Wenn dir ein Produkt selbst über längere Zeit aufgefallen ist — positiv oder negativ — kannst du deinen Bericht über das Kontakt­formular einreichen. Mindest­länge 300 Wörter, idealerweise mit Foto vom Setup.

Was einen guten Bericht ausmacht

Konkrete Zahlen schlagen Adjektive. "Nach 3.000 km zeigt der Sattel Verschleiß­spuren am Bezug" ist hilfreich, "der Sattel ist toll" nicht. Schreib in Nutzungs­einheiten: Kilometer, Stunden, Saisons.

Negative Punkte sind genauso wichtig wie positive. Wer nur lobt, klingt wie ein Marketing-Text. Wer ehrlich beschreibt, was am Anfang nicht funktioniert hat oder welche Schwächen sich erst im Lang­zeit­gebrauch zeigten, hilft anderen Leser deutlich mehr.

Kontext macht den Unterschied. Pendler in Berlin und Touren­fahrer im Schwarz­wald haben unter­schiedliche Anforderungen. Wer seinen Einsatz beschreibt, ermöglicht anderen Lesern eine bessere Übertragung auf den eigenen Alltag.

Häufige Fragen zu Erfahrungsbericht

Wie kann ich selbst einen Erfahrungs­bericht einreichen?

Über das Kontakt­formular auf der Über-uns-Seite. Mindest­länge 300 Wörter, idealerweise mit ein bis zwei Fotos vom realen Setup. Wir akzeptieren auch englische Berichte — werden dann redaktionell ins Deutsche übersetzt.

Bekomme ich Geld für einen Bericht?

Nein. Wir bezahlen keine Erfahrungs­berichte, weil das die Authentizität untergräbt. Wer einen Bericht schreibt, weiß, dass es um geteilte Erfahrung geht, nicht um Bezahlung.

Werden meine Berichte zensiert?

Nein. Wir lekto­rieren Recht­schreibung und Grammatik, kürzen aber keine inhaltlichen Aussagen. Wenn du ein Produkt schlecht findest, bleibt das im Text. Hersteller bekommen kein Vor-Veröffentlichungs-Recht.

Wie verifiziert ihr, dass die Bericht­erstatter echt sind?

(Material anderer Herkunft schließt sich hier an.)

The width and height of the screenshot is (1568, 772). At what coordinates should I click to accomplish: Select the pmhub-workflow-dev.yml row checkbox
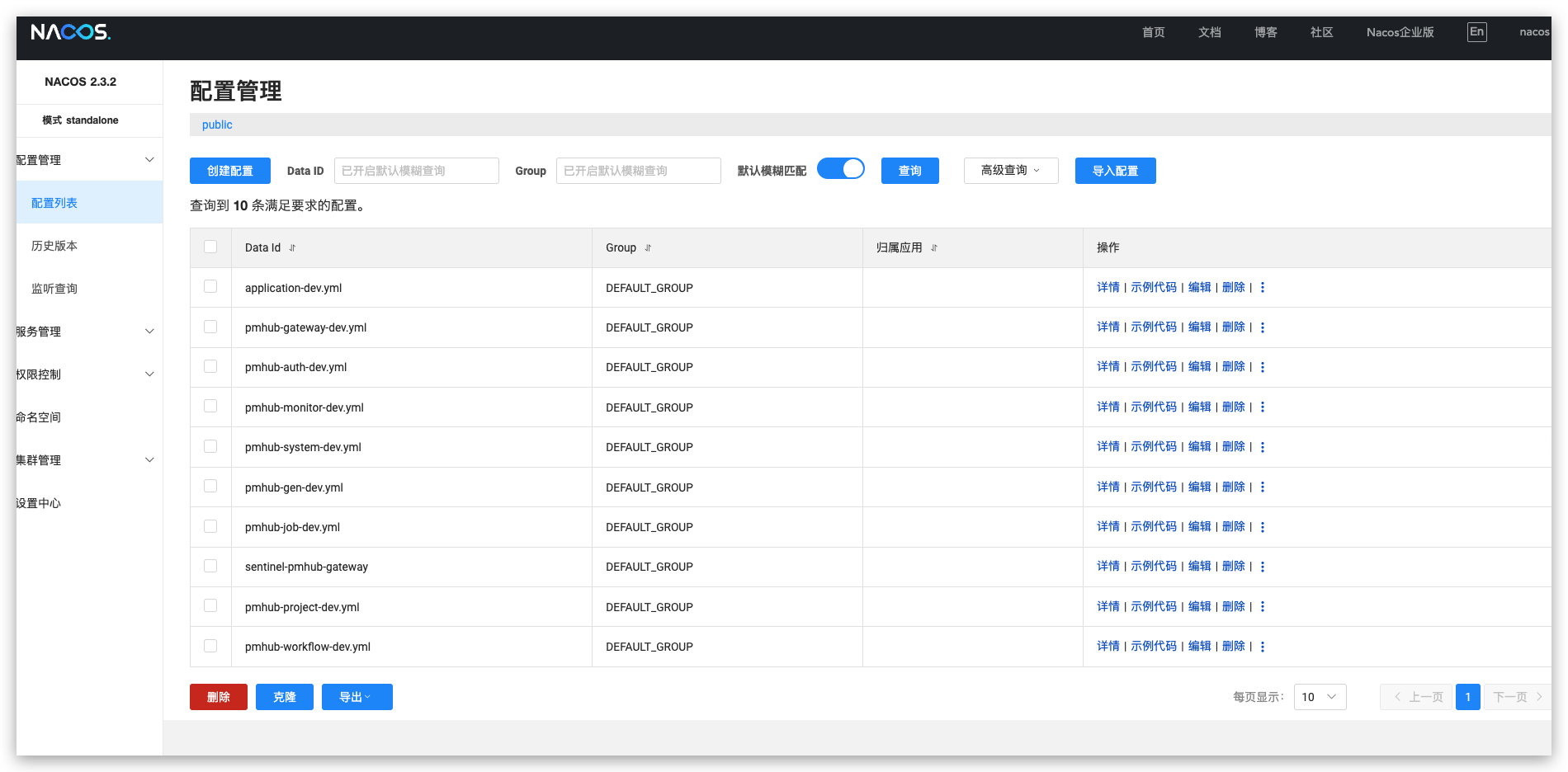(x=210, y=646)
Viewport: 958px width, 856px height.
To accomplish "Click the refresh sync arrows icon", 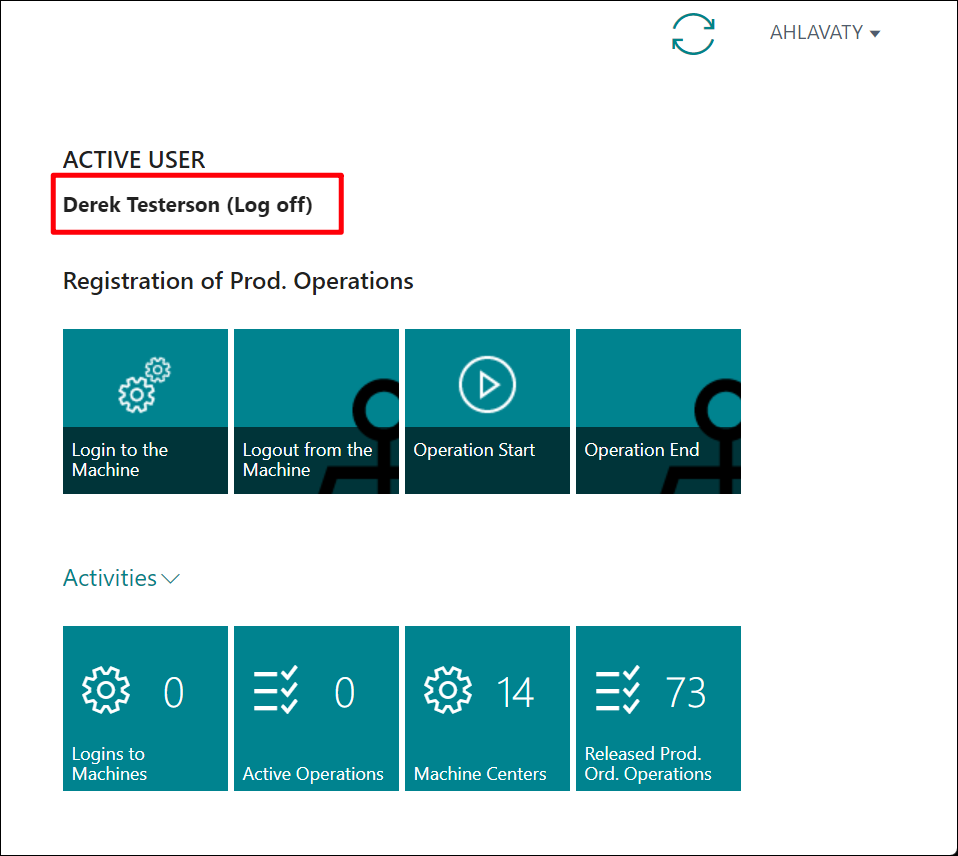I will click(693, 34).
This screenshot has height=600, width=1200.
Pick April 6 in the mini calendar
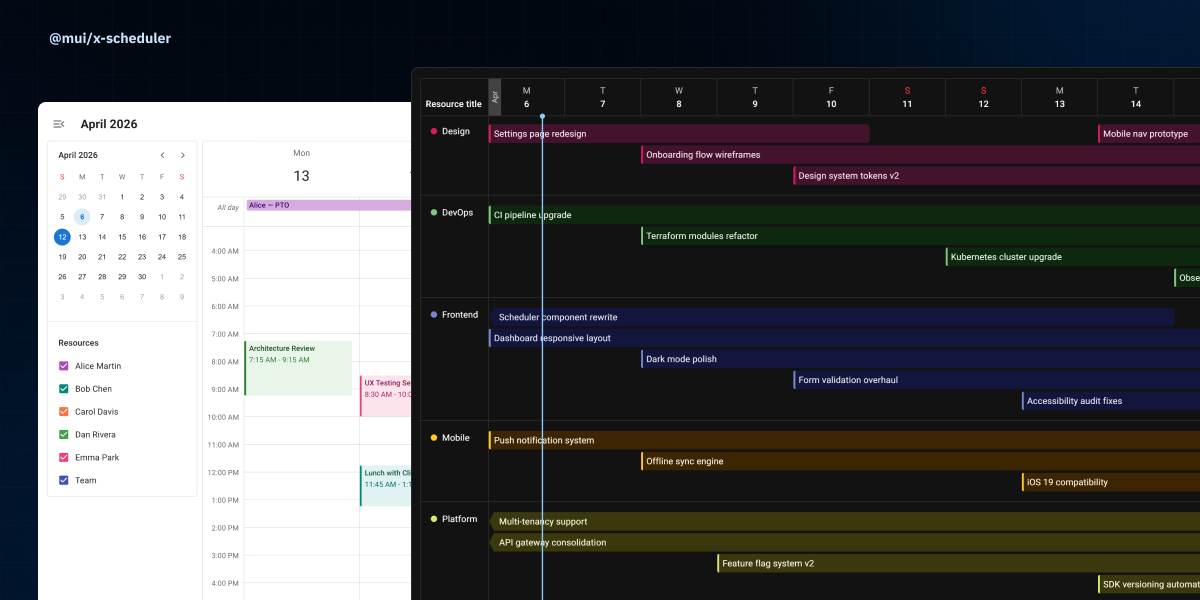pos(82,217)
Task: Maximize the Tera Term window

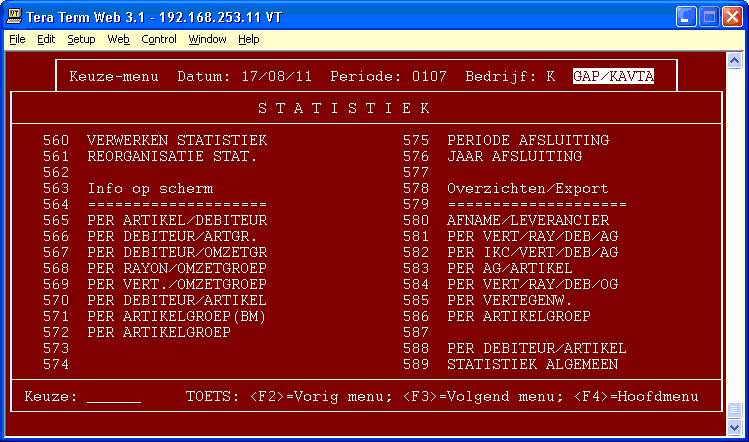Action: point(707,16)
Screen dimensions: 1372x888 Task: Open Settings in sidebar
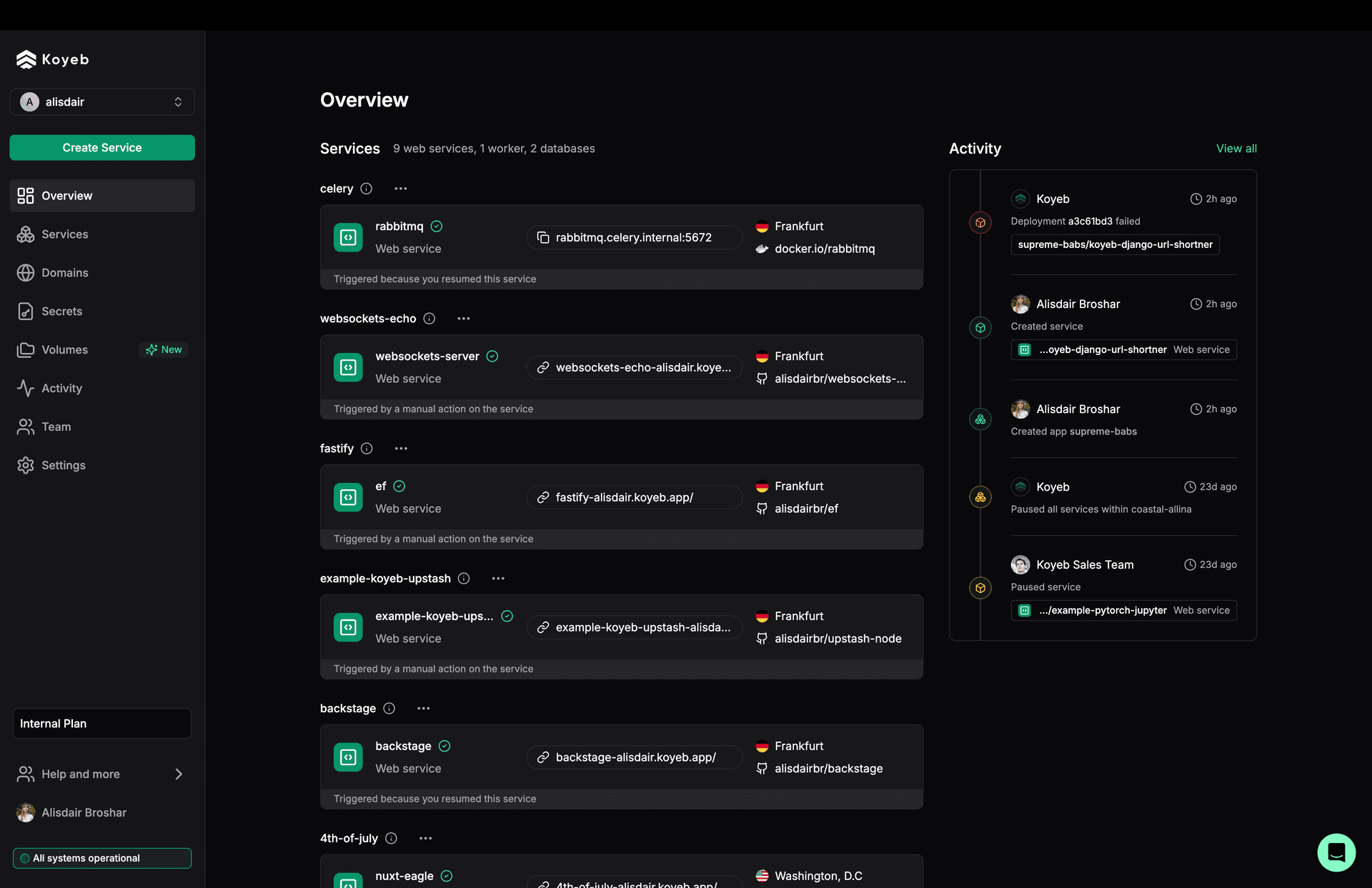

Foto vom Setup, plausibler E-Mail-Absender, gegebenenfalls Kauf­beleg bei Premium-Produkten. Bei Zweifeln fragen wir konkrete Details nach. Erfahrene Bericht­schreiber liefern reproduzierbare Beobachtungen — Marketing-Texte tun das nicht.

Kann ich einen veröffentlichten Bericht später nachbessern?

Ja. Wer nach sechs Monaten neue Erfahrungen mit einem Produkt gemacht hat, kann den Bericht ergänzen. Updates erscheinen mit Datum-Stempel, damit Leser die Versions­historie nachvoll­ziehen können.